■ How to complete this task:
From the line containing "This screenshot has width=965, height=1603." through the last line of the material, copy every line exactly, both ends inclusive; do not copy pictures.

■ Source material:
_ _ _

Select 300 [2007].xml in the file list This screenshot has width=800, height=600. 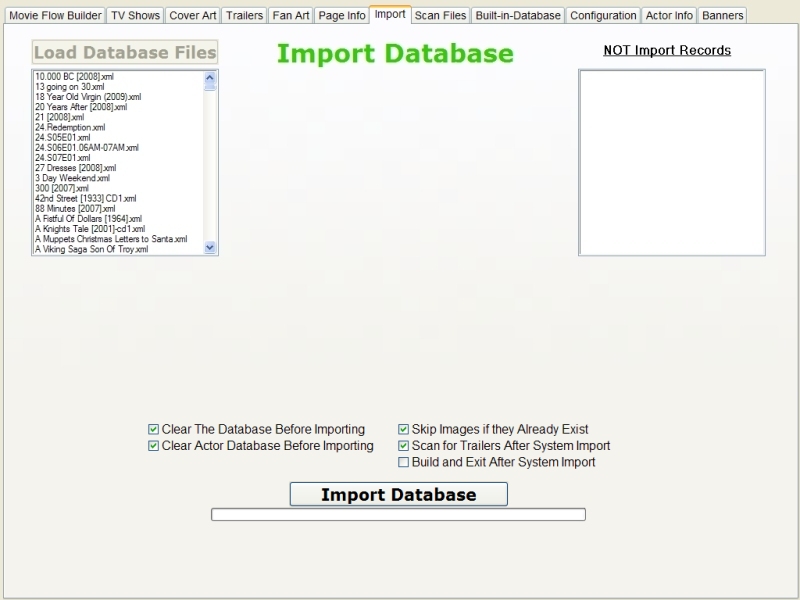pyautogui.click(x=62, y=188)
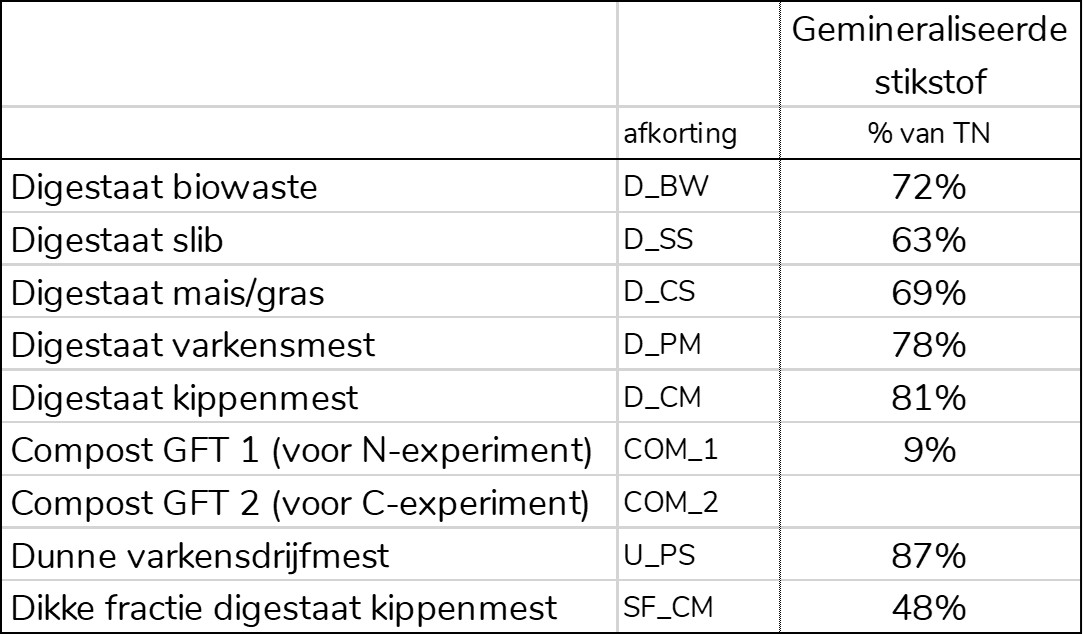Click the 69% mineralised nitrogen value
The width and height of the screenshot is (1083, 635).
pyautogui.click(x=928, y=292)
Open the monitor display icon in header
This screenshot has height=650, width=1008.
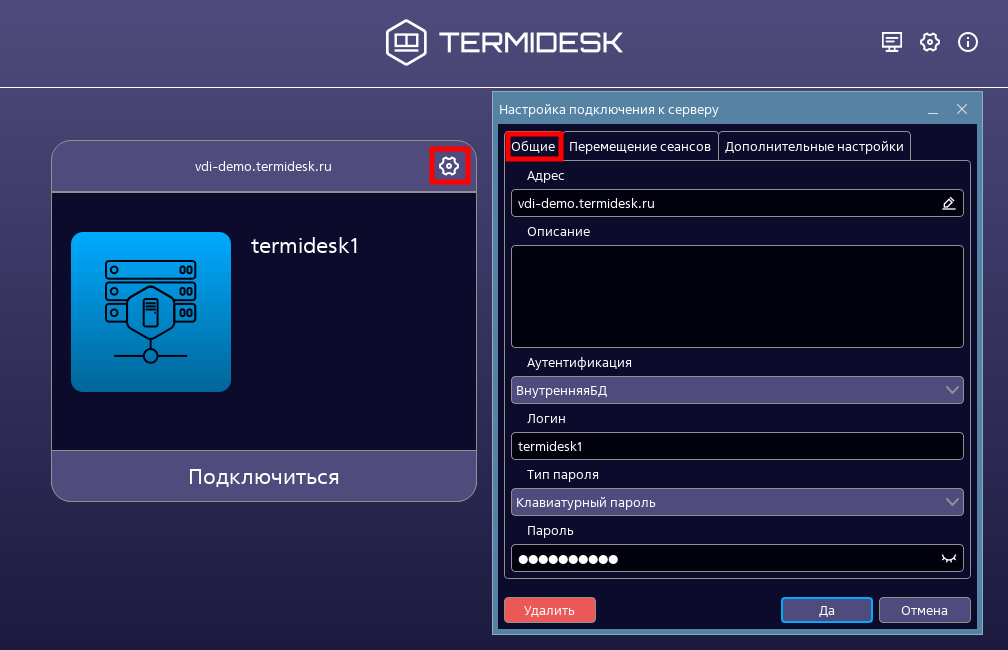coord(891,42)
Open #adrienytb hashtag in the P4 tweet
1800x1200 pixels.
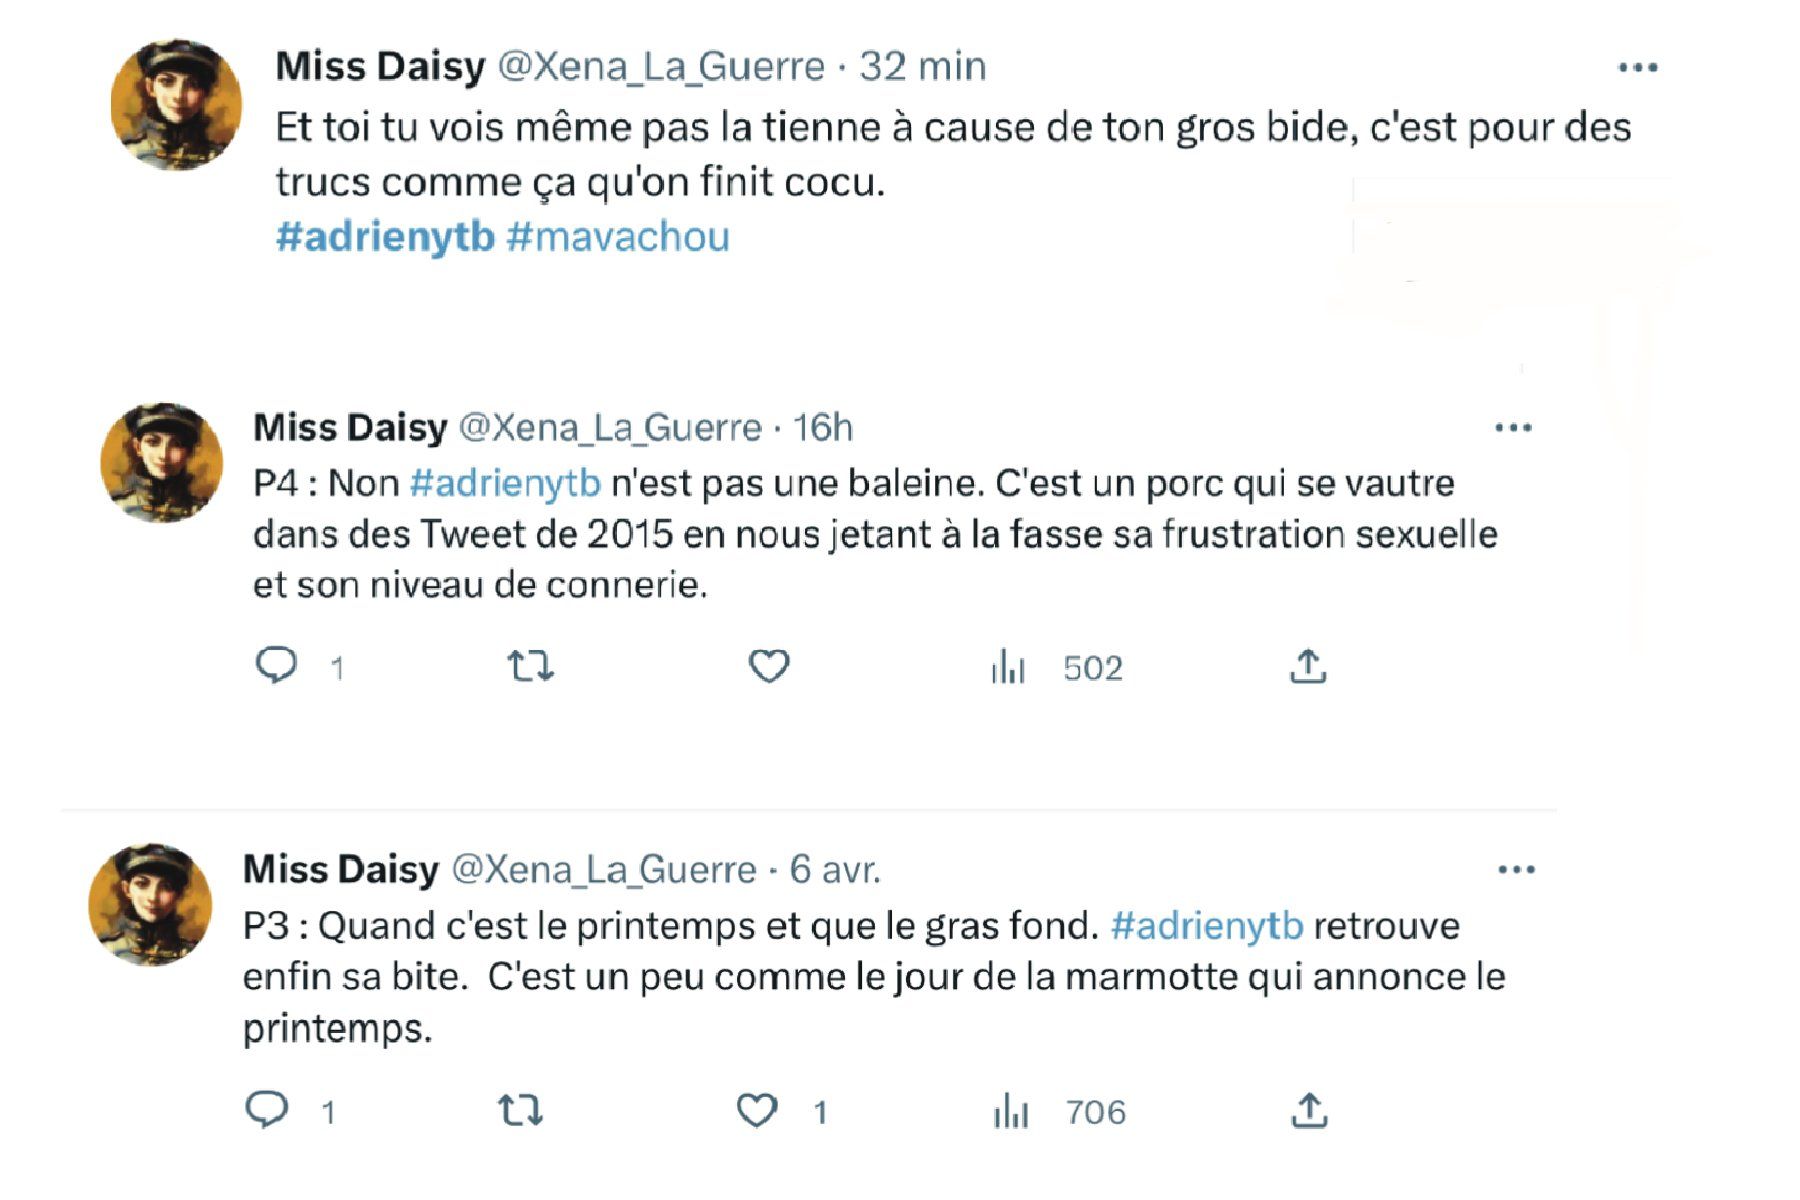[x=505, y=483]
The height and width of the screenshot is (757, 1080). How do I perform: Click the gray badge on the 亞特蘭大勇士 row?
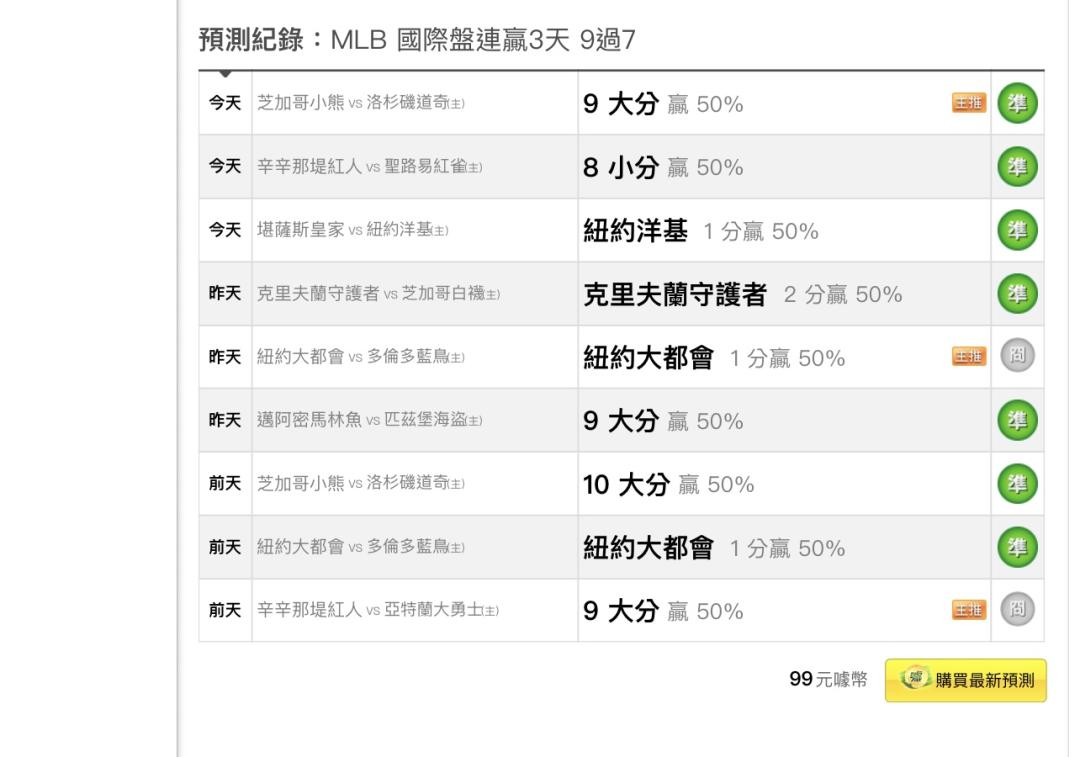tap(1018, 610)
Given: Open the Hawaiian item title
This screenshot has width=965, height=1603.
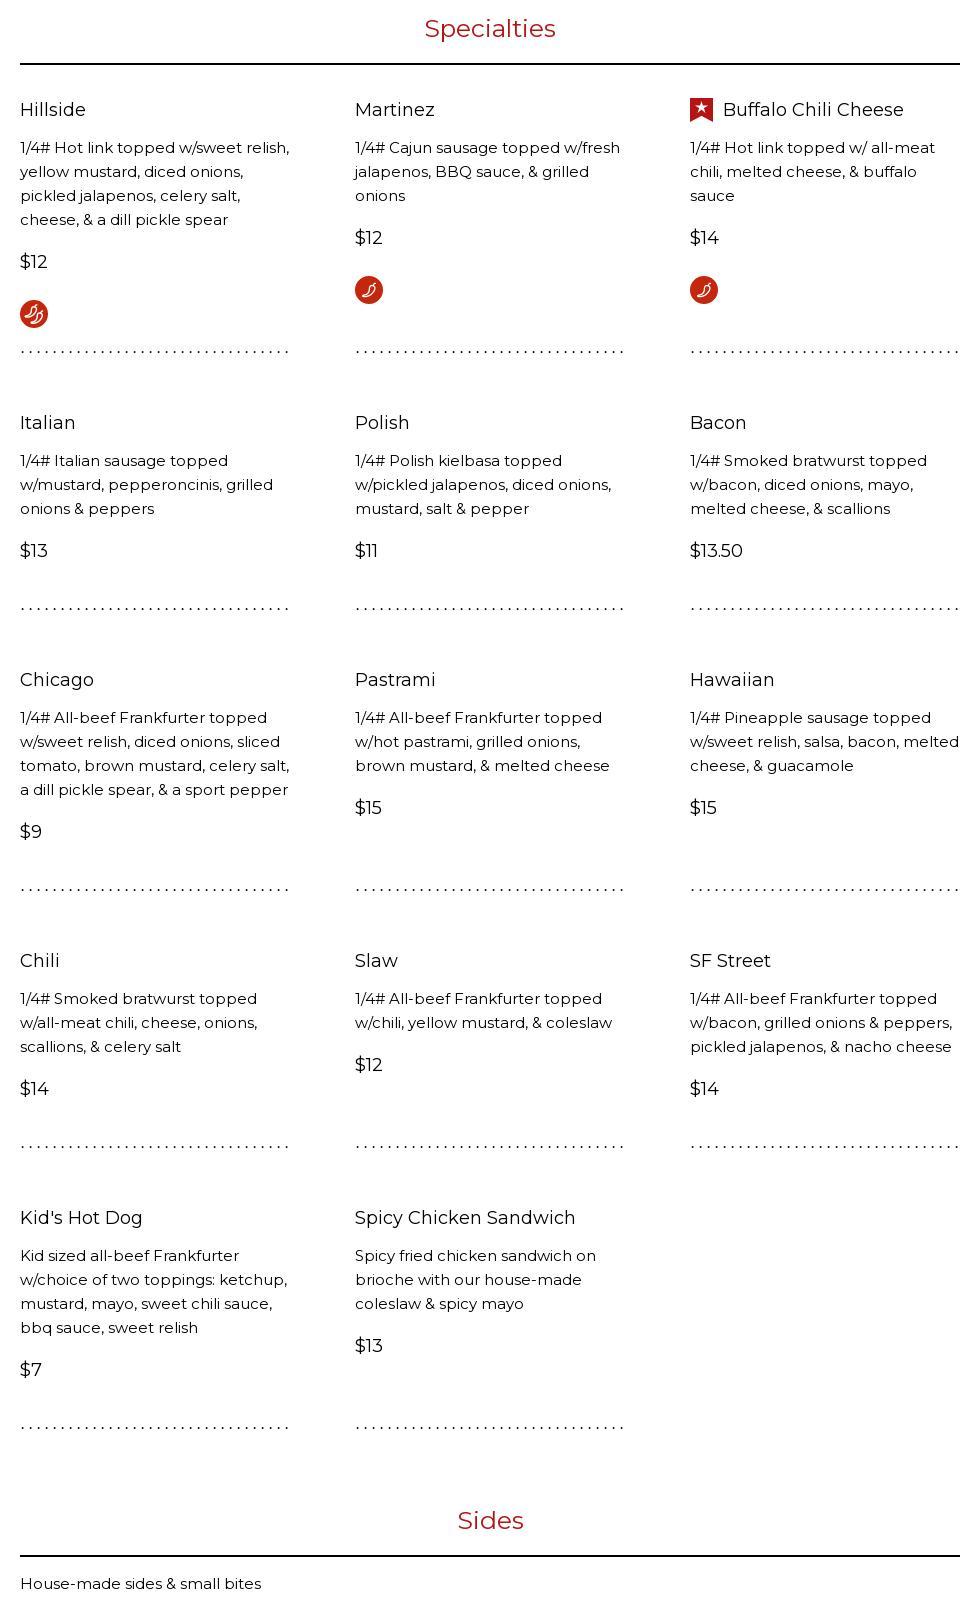Looking at the screenshot, I should pos(732,680).
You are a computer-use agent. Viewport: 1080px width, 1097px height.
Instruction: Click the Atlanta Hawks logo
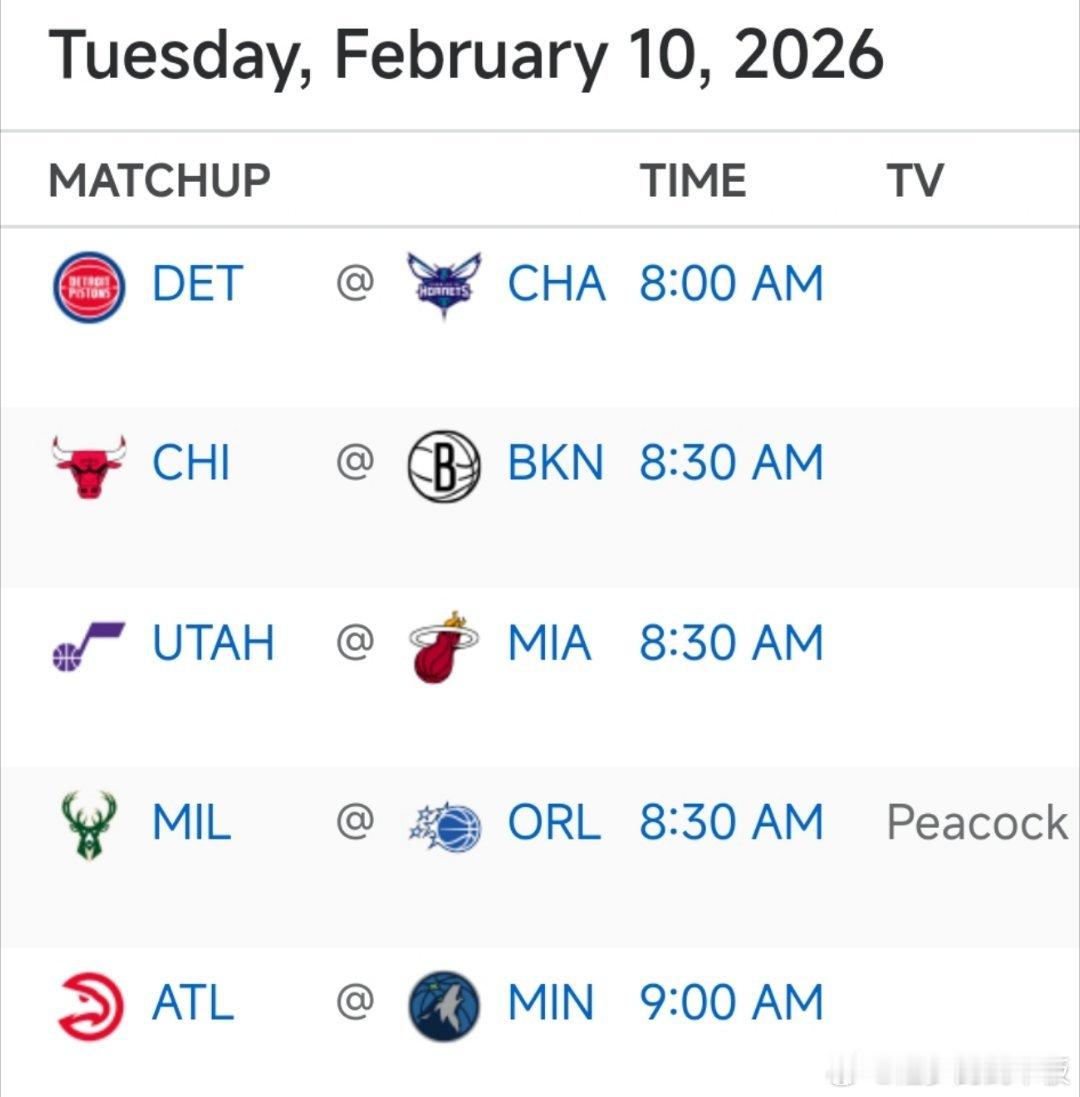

_ _ _

■ Written answer:
This screenshot has width=965, height=1603.
Looking at the screenshot, I should pos(732,680).
You are a computer-use agent. Viewport: 1080px width, 1097px height.
Instruction: Click the Atlanta Hawks logo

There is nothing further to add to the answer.